The terminology may vary, but the idea of nurturing social and emotional skills is gaining momentum in business education. Monash University in Melbourne, Australia, for example, has signed a deal with US wellbeing consultancy Thrive Global to support student and executive education that aims to reduce stress, anxiety and burnout and improve wellbeing in the workplace.
“Young managers are more able to deal with difficult situations and take care of their own and their team’s health when they develop leadership capabilities such as empathy, emotional intelligence, opportunities for coaching and connection to societal mores in parallel with conventional business skills,” says Professor Patrick Butler, director of Monash’s global executive MBA.
At the University of Chicago Booth School of Business in the US, professor of behavioural science Nick Epley teaches a course called “Designing a Good Life”, aimed at creating ethical, sustainable organisations. “Our goal in both our research and our teaching is to help people understand each other better, and hence be better at leading and managing others,” he says.
Mary Gentile teaches ethical, empathetic leadership through her “Giving Voice to Values” curriculum as professor of practice at the University of Virginia’s Darden School of Business in the US. “One of the major sources of depression, frustration and stress in the workplace is when our own values are out of alignment with what we think is expected of us,” she says.
Prof Cooper at Manchester says: “what is really important is to make learning experiential rather than cognitive”. Rather than classroom lectures, students need to take part in team projects, with feedback from trained observers “telling them how they behave and the impact they have on them”.
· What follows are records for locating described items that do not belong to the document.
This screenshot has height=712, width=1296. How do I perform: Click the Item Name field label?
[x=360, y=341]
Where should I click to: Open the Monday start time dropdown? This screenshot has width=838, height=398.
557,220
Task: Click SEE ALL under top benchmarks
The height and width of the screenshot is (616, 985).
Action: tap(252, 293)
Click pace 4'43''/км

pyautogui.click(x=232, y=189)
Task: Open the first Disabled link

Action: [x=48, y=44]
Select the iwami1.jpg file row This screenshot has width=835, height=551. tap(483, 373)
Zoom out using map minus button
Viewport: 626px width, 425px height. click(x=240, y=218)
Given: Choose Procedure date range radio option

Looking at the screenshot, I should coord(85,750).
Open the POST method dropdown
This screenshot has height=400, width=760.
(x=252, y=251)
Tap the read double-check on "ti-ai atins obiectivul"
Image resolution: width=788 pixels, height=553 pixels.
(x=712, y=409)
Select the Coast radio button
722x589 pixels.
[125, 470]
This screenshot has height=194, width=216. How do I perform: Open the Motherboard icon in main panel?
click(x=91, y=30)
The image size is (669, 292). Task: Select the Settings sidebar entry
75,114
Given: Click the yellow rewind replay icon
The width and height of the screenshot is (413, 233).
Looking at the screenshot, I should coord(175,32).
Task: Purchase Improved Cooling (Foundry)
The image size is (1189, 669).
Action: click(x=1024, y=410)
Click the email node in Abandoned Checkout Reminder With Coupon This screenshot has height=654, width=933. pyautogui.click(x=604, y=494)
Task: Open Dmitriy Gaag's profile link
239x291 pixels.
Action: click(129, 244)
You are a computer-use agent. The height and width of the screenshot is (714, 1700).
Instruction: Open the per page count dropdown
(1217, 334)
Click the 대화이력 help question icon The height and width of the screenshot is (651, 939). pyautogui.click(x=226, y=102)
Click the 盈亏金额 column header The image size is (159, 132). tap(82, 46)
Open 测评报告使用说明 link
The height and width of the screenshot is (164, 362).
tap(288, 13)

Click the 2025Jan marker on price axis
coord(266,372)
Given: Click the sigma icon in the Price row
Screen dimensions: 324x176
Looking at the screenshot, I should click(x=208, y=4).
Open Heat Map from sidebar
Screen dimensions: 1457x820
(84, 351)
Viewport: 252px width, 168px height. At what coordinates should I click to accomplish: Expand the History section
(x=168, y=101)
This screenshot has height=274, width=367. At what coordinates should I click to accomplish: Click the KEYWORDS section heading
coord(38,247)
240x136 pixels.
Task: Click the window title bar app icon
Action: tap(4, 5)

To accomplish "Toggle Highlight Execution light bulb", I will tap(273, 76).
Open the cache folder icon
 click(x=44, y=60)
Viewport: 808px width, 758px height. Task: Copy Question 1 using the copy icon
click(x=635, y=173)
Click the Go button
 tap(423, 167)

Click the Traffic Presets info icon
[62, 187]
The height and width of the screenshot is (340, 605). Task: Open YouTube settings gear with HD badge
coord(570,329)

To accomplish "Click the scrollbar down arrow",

“To manage people well, one needs empathy and emotional intelligence to take each person and situation as appropriate,” says Kai Peters, pro-vice-chancellor of the faculty of business and law at the UK’s Coventry University and former chief executive of Ashridge Business School. “To accomplish this, teaching tends to come from people with psychology backgrounds.” But he concedes that younger students “are still trying to achieve some level of competence with the hard skills. The idea of managing people really is ‘future music’ if you are trying to find your first job. It doesn’t seem real.”
Nic Beech, vice-chancellor at Middlesex University in London, is keen to integrate such issues into his courses, but concedes the process is also not easy for faculty. “While ethically a lot of people in business schools believe in it, pragmatically most are constrained by the pressure of work and a very long list of other topics to be dealt with, so this really complex area can end up as an elective.”
For Prof Beech and others in the field, business schools will need to do as much as their students to overhaul their curricula and meet the workplace’s changing demands.